Denúncias contra Cabral sobem para 14

Ao aceitar mais duas denuncias feitas contra Sérgio Cabral, a 7ª Vara da Justiça Federal fez com que o ex-governador passasse a responder por 14 processos, incluindo o em que já foi condenado a 14 anos e 2 meses de prisão pelo juiz Sérgio Moro, em Curitiba, e do qual está recorrendo.

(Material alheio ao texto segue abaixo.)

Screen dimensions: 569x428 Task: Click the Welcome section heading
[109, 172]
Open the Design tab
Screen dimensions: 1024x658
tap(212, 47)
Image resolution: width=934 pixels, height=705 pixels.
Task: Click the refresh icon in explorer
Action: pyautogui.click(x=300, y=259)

Preso desde novembro do ano passado, acusado de chefiar um esquema de corrupção que teria desviado centenas de milhões de reais dos cofres públicos, Cabral foi transferido, em maio último, do Complexo Penitenciário de Gericinó, em Bangu, na zona oeste da cidade, para um presídio em Benfica, na zona norte.
Lá, ficava o antigo Batalhão Especial Prisional (BEP), que, depois de reformado, passou a abrigar detentos com diploma de nível superior ou acusados de não pagamento de pensão.

As últimas duas denúncias feitas pelo MPF decorrem da Operação Ponto Final, que levou para a prisão pessoas ligadas a empresas de ônibus, desmantelando, segundo os procuradores, um dos mais antigos esquemas de corrupção do estado.